In my area, Comcast is the ONLY option (outside of extremely expensive satellite alternatives). If they want to shut you off, they can. Then, you're screwed. I try not to do anything that will get me in trouble with them. Losing my cable, internet, etc. would be far worse than the tyranny of having my cable modem capped or my speed tiered. The problem is that they know this as well. That's why they can and do take these steps. My solution was the same one that Utah and others were going to do - city/state run broadband. It'd be just another utility and they could certainly offer it cheaper than Comcast. Plus, with the profits going back to the city or state, it would probably help lower/cut taxes. It's probably a simplistic view, and I realize that there are issues with letting the government control your internet access, but it would probably benefit the consumer much more than letting a monopolistic cable company charge $45 for crappy television and $45 more for internet access that goes down for "unscheduled maintenance."

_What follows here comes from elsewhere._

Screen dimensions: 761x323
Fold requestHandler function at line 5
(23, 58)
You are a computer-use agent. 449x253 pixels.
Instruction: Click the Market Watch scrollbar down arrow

This shouldn't even be possible (4, Insightful)

huhmz (216967) | more than 10 years ago | (#8189003)

Here in Sweden the caps aren't in the modems and quite frankly what kind of idiot ISP would do it this way? We are capped at the router or somesuch. I got 8 Mbit on my ADSL though which is maximum for ADSL so im not complaining.

Re:This shouldn't even be possible (2, Informative)

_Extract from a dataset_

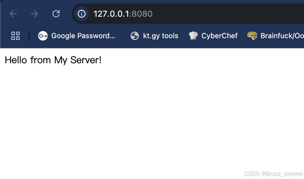
Task: Click the 8080 port number in the URL
Action: (x=142, y=14)

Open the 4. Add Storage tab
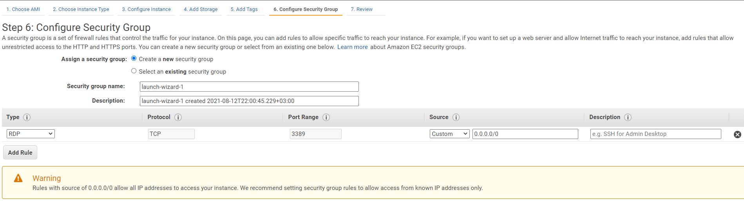click(x=201, y=9)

Anonymous Coward | more than 10 years ago | (#8189044)

errrr...... this is a discussion of CABLE not ADSL. ADSL lines are individual lines to the ISP's DSLAM, whereas cable modems are on a local network loop with other users, hence the need for capped modems......

Re:This shouldn't even be possible (4, Insightful)

Quill_28 (553921) | more than 10 years ago | (#8189053)

Umm.. I believe cable modem use a shared line with other users.
I am certainly no expert but I think it is more difficult with this setup, than with DSL.

But I could be wrong

Re:This shouldn't even be possible (1)

milgr (726027) | more than 10 years ago | (#8189243)

The cable company should be able to cap traffic at the ISP based on MAC or IP addresses - assuming that all traffic from a cable loop goes through one router in order to get off the loop.

To limit traffic between cable modems that are on the same loop, they need to either limit the traffic at the cable box, or add a box to the pole.

Re:This shouldn't even be possible (2, Insightful)

3Daemon (577902) | more than 10 years ago | (#8189297)

Not really sure about the technicalities of cable-modem capping either.

However, I don't understand how so many businesses can actually base their plans on digital boxes being "tamperproof". To my knowledge, nobody has EVER successfully made anything digital tamperproof. DVD players, XBOX'es, Cable modems, Play Stations, all have been hacked. So why on earth do they keep trying?

Sure, it can make for some very tempting business models, but COME ON. It's like building your house on an erodable ledge by the sea, and then whine about it when your property goes bye-bye into the big blue.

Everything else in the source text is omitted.